Journalism legend (and Wharton native) Dan Rather has taken to social media with zeal, posting incisive commentary on the state of politics and beyond through his News and Guts platform. But he is an oral communicator at heart, and he will speak from that place when he recounts his sixty-year career as a guest at the “Wrapped in Red Luncheon,” hosted by the American Red Cross of Greater Houston.
Hilton Americas-Houston, March 23, 11:30 a.m., redcross.org

ROUND TOP
The Herbs and Spices of Life
After a keynote talk on Coriandrum sativum, the polarizing plant bearing both the herb cilantro and the spice coriander, the schedule at the twenty-second annual Herbal Forum at Round Top will even out with programs like “Perfumes, Potions, and Other Plant Aphrodisiacs: The Science and Chicanery of Aromatherapy,” about cutting-edge research on smell, and “Bokashi Composting,” about indoor composting.

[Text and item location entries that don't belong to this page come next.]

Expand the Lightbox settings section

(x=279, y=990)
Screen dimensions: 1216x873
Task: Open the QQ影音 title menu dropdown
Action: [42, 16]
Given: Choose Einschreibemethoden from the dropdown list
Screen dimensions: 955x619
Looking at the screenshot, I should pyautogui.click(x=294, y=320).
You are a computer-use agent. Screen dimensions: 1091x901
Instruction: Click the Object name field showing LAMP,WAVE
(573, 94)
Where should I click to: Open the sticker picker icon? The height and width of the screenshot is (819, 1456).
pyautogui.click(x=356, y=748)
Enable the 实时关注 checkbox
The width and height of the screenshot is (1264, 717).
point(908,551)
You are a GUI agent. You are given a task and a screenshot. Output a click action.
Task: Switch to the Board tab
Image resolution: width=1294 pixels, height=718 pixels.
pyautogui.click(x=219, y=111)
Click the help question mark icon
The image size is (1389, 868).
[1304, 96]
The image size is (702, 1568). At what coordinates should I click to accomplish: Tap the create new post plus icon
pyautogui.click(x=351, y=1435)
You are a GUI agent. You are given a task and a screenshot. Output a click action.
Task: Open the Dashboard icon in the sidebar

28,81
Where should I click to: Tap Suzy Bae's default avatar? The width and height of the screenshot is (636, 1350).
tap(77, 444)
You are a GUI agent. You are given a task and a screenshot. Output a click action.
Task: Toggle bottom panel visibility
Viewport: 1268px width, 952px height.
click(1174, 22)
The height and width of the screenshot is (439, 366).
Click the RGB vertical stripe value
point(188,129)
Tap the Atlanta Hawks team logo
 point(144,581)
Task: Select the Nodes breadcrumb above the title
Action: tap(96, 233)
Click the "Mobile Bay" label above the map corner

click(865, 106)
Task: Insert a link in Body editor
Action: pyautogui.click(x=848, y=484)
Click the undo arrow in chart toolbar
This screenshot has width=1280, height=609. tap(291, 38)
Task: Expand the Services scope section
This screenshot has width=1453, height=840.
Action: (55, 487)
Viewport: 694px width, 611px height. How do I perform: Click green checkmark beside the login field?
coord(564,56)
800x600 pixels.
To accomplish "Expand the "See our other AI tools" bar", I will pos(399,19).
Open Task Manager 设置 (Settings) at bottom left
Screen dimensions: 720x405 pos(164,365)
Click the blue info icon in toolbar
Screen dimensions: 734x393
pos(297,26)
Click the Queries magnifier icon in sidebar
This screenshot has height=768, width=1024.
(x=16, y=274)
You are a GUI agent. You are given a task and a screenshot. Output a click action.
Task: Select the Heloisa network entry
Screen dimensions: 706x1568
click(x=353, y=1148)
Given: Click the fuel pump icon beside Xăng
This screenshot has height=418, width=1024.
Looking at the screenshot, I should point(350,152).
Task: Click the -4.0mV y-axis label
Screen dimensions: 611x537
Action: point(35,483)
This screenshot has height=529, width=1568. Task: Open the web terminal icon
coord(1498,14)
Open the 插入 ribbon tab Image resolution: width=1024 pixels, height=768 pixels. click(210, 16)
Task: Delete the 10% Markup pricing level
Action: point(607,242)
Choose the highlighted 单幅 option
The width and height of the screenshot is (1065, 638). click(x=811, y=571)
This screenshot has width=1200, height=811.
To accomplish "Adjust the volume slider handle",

Round Top Festival Institute, March 18, festivalhill.org

SAN ANTONIO
Lucky Dog
It takes a special kind of person to watch others furiously stuff their faces with hot dogs and buns dipped in water, but consider that the people doing said gorging on Saturday at the Alamodome will also be competing for a chance to participate in Nathan’s Famous Fourth of July International Hot Dog Eating Contest at Coney Island. You might just see the next Joey Chestnut, a contestant at last year’s contest, who set a record after consuming seventy dogs.